The former Heisman Trophy-winner and NFL quarterback-turned-minor-league-baseball player, who also dabbles in broadcasting and philanthropy, was in Louisville the past few days chasing his current passion project — playing Major League Baseball. He and his Syracuse Mets were in town for a three-game International League series against the Louisville Bats.

“The bus rides aren’t that fun, but you deal with it,” Tebow said with a laugh in the visitors dugout prior to Thursday night's series finale at Louisville Slugger Field. “I enjoy the grind. The highs, the lows of it, all of it. I think it’s something I’ve embraced and I think that helps.

“I think you enjoy it. You enjoy the highs and lows, you enjoy the grind of it, you have mental toughness with it. It’s never as good as it seems, it’s never as bad as it seems, that’s something I learned a long time ago in sports. It’s funny. There will be a lot of people that want to make headlines very quickly, but for me it’s not just about what the headlines are, it’s about what the everyday grind is.”

Tebow, who is in his third year of playing professional baseball, has made a few headlines since signing a minor-league deal with the Mets in 2016.

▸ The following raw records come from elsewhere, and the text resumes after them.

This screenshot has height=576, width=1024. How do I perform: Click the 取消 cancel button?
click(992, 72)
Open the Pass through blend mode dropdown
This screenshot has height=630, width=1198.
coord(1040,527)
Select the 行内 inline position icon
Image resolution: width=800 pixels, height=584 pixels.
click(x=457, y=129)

After hitting .226 with a pair of Class A teams in 2017, Tebow had a fairly productive season in 2018 with the Double-A Binghamton (N.Y.) Rumble Ponies of the Eastern League. He hit .273 with six home runs and 36 RBIs.

Tebow’s first season in Triple-A, however, has been a tough one. He entered Thursday night’s game with a .120 batting average, a .157 slugging percentage and .189 on-base percentage. In 83 at-bats he had a total of 10 hits — seven singles, three doubles.

In Game 1 of the Louisville series, Tebow, a left fielder, went 0-for-3 with a strikeout in the Bats' 3-1 victory Tuesday. In Game 2, Tebow went 0-for-3 with a walk and a run scored — while also flashing some leather with an extra-base hit robbing, diving catch in left — in the Mets' 6-1 win Wednesday.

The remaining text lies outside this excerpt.